§ **The problem**: Since only the words are wanted, reproduce every entry exactly and leave the images behind.

§ **Saved data entries**:
------------------------------------------------------------------------
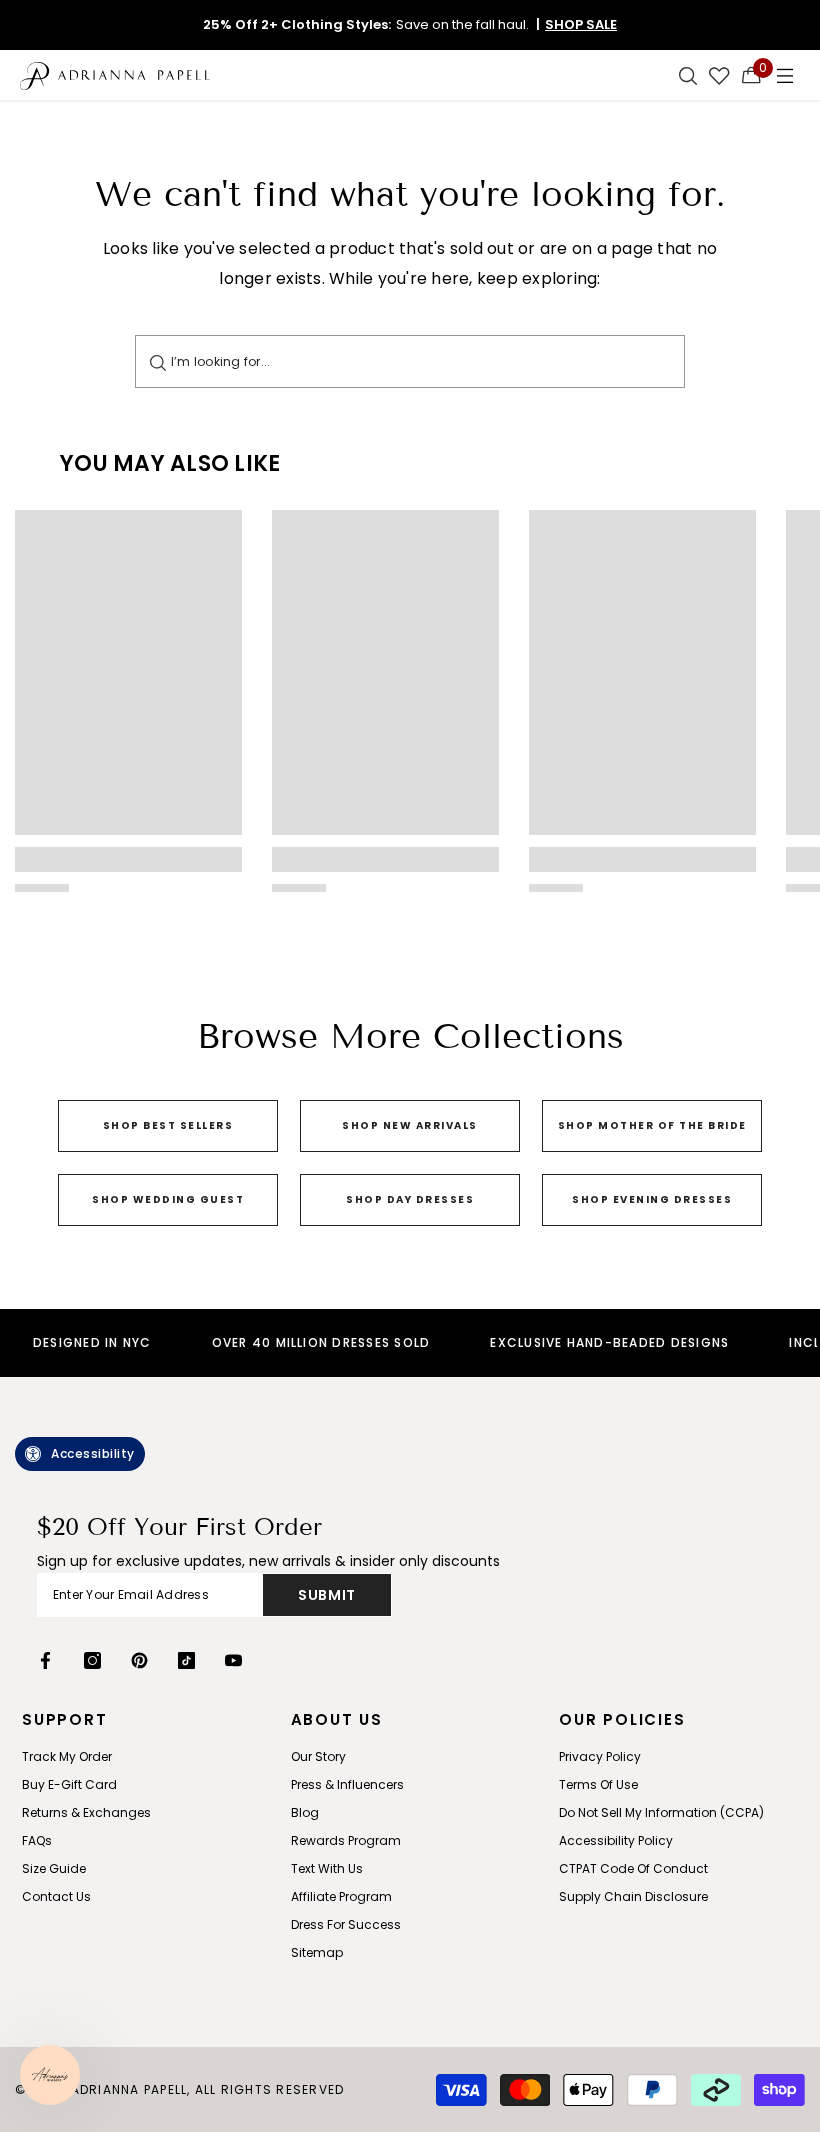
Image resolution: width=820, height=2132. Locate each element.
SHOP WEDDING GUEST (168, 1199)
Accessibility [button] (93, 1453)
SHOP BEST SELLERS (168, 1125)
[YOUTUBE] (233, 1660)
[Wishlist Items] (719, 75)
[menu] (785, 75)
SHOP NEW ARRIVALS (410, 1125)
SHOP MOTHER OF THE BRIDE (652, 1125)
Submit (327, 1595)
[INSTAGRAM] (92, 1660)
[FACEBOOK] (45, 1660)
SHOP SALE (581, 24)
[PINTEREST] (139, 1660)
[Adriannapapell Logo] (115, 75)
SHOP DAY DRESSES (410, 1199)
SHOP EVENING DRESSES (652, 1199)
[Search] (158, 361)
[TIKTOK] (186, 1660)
------------------------------------------------------------------------
§ **Response**:
Image resolution: width=820, height=2132. Locate each element.
SHOP WEDDING GUEST (168, 1199)
Accessibility [button] (93, 1453)
SHOP BEST SELLERS (168, 1125)
[YOUTUBE] (233, 1660)
[Wishlist Items] (719, 75)
[menu] (785, 75)
SHOP NEW ARRIVALS (410, 1125)
SHOP MOTHER OF THE BRIDE (652, 1125)
Submit (327, 1595)
[INSTAGRAM] (92, 1660)
[FACEBOOK] (45, 1660)
SHOP SALE (581, 24)
[PINTEREST] (139, 1660)
[Adriannapapell Logo] (115, 75)
SHOP DAY DRESSES (410, 1199)
SHOP EVENING DRESSES (652, 1199)
[Search] (158, 361)
[TIKTOK] (186, 1660)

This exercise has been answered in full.